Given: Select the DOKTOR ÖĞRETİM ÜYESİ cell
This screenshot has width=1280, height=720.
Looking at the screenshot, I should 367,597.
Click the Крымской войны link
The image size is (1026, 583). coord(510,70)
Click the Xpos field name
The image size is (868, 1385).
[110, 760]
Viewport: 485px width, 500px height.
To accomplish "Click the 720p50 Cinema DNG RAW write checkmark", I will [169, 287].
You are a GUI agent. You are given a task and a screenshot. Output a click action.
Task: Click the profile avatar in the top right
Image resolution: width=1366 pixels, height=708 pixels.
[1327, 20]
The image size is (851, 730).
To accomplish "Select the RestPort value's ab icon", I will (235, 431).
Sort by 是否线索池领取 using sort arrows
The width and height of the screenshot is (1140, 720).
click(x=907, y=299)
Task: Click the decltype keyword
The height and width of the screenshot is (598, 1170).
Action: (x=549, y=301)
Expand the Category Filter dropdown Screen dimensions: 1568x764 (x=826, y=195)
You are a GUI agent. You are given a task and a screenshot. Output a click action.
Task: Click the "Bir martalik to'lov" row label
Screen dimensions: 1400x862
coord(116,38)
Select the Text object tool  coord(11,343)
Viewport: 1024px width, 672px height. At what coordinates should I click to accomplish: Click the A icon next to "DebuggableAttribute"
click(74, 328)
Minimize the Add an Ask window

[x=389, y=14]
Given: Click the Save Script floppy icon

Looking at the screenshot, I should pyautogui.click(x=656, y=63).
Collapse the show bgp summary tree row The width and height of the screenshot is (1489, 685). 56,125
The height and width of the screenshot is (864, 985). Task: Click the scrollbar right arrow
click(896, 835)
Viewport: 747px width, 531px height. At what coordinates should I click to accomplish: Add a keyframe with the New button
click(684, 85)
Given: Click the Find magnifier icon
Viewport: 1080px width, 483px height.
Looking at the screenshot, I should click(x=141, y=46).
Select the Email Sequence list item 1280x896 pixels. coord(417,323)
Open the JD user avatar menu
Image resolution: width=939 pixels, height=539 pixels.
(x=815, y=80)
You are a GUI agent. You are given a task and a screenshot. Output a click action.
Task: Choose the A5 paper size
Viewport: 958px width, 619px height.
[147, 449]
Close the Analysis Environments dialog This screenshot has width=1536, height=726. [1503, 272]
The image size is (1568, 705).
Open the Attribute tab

-- The task --
From the entries above, tally the lines that contain the string "avatar". Report the total and nothing more.

-- Answer space --
2